#### [Task statement]
Pictures aside, return all of the records exactly as they stand.

Saved data entries:
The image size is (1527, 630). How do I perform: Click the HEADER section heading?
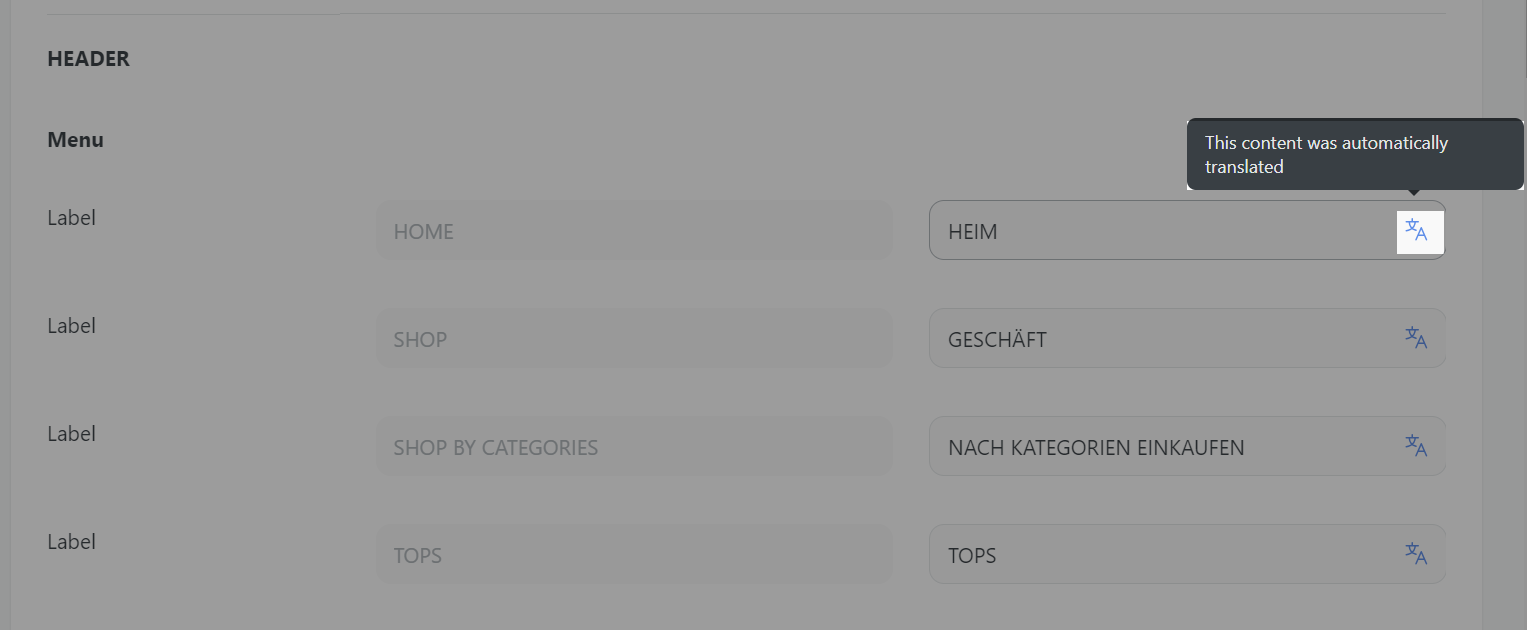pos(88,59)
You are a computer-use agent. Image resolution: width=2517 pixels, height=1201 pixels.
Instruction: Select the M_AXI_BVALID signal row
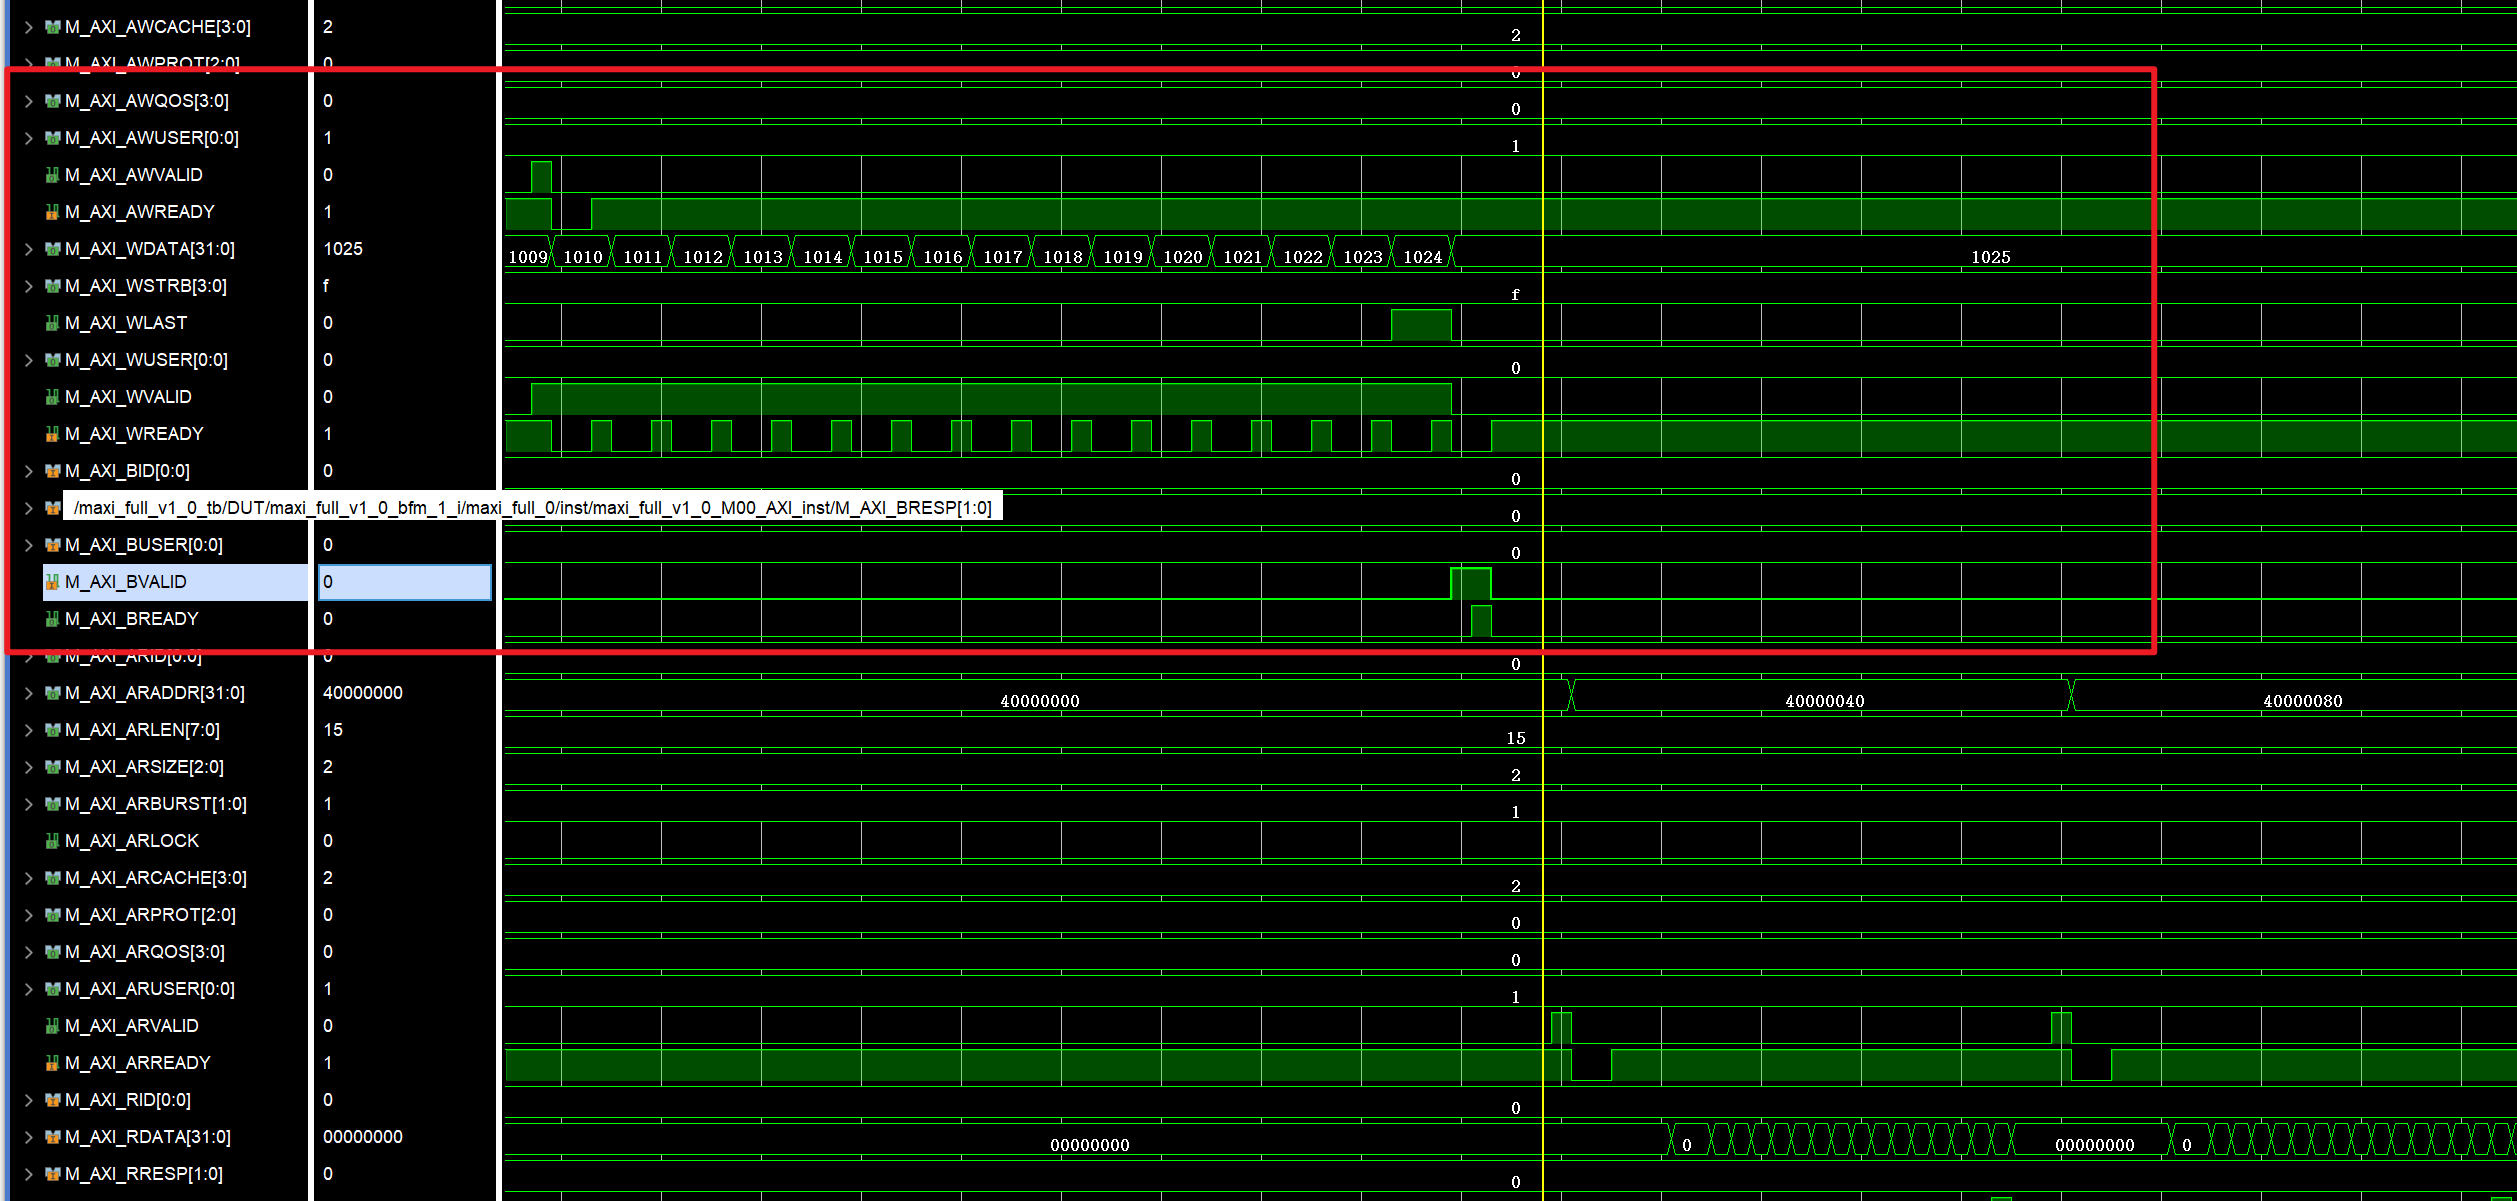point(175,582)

#### [Your response]
The image size is (1527, 630). How do I perform: Click the HEADER section heading?
pos(88,59)
You are a computer-use agent. Image resolution: width=2517 pixels, height=1201 pixels.
Instruction: Select the M_AXI_BVALID signal row
point(175,582)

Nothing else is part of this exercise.